* WHAT IS EXPECTED
Output exactly the lines that run from the line with "[Advertisement] (780, 61)" to the end of the material, both ends included, and no other lines.

* EXERCISE DATA

┌────────

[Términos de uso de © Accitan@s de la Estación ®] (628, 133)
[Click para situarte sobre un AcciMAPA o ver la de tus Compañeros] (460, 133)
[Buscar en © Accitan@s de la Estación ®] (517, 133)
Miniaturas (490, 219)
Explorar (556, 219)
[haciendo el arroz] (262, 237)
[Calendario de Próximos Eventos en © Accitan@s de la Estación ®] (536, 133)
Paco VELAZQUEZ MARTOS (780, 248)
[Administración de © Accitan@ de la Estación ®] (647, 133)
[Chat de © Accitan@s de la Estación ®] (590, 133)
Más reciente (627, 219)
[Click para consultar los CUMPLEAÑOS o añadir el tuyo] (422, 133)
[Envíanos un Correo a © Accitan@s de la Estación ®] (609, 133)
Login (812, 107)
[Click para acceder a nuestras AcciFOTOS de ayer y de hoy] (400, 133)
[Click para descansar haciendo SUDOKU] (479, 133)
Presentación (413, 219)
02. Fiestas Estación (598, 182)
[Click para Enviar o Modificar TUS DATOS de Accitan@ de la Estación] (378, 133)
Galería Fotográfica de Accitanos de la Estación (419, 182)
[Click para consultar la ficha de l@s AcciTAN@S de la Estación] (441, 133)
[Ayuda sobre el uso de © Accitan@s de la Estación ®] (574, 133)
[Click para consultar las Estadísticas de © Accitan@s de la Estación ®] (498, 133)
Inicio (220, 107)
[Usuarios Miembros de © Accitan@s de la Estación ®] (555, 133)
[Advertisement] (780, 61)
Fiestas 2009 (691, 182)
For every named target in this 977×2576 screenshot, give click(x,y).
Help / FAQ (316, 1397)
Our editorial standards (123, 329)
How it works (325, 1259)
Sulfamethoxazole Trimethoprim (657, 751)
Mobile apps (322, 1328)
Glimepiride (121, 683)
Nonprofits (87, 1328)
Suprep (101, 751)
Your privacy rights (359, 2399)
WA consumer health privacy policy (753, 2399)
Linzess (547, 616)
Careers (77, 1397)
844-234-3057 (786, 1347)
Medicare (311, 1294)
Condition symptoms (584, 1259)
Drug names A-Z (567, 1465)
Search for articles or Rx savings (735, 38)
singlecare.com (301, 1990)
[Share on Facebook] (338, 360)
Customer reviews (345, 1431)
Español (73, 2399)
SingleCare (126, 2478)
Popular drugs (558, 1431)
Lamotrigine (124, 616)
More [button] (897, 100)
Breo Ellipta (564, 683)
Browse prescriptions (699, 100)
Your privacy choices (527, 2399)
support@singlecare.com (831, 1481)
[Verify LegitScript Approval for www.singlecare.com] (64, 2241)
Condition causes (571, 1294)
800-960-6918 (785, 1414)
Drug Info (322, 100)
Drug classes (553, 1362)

└────────

* ANSWER SECTION
[Advertisement] (780, 61)
Fiestas 2009 (691, 182)
For every named target in this 977×2576 screenshot, give click(x,y).
Help / FAQ (316, 1397)
Our editorial standards (123, 329)
How it works (325, 1259)
Sulfamethoxazole Trimethoprim (657, 751)
Mobile apps (322, 1328)
Glimepiride (121, 683)
Nonprofits (87, 1328)
Suprep (101, 751)
Your privacy rights (359, 2399)
WA consumer health privacy policy (753, 2399)
Linzess (547, 616)
Careers (77, 1397)
844-234-3057 (786, 1347)
Medicare (311, 1294)
Condition symptoms (584, 1259)
Drug names A-Z (567, 1465)
Search for articles or Rx savings (735, 38)
singlecare.com (301, 1990)
[Share on Facebook] (338, 360)
Customer reviews (345, 1431)
Español (73, 2399)
SingleCare (126, 2478)
Popular drugs (558, 1431)
Lamotrigine (124, 616)
More [button] (897, 100)
Breo Ellipta (564, 683)
Browse prescriptions (699, 100)
Your privacy choices (527, 2399)
support@singlecare.com (831, 1481)
[Verify LegitScript Approval for www.singlecare.com] (64, 2241)
Condition causes (571, 1294)
800-960-6918 (785, 1414)
Drug Info (322, 100)
Drug classes (553, 1362)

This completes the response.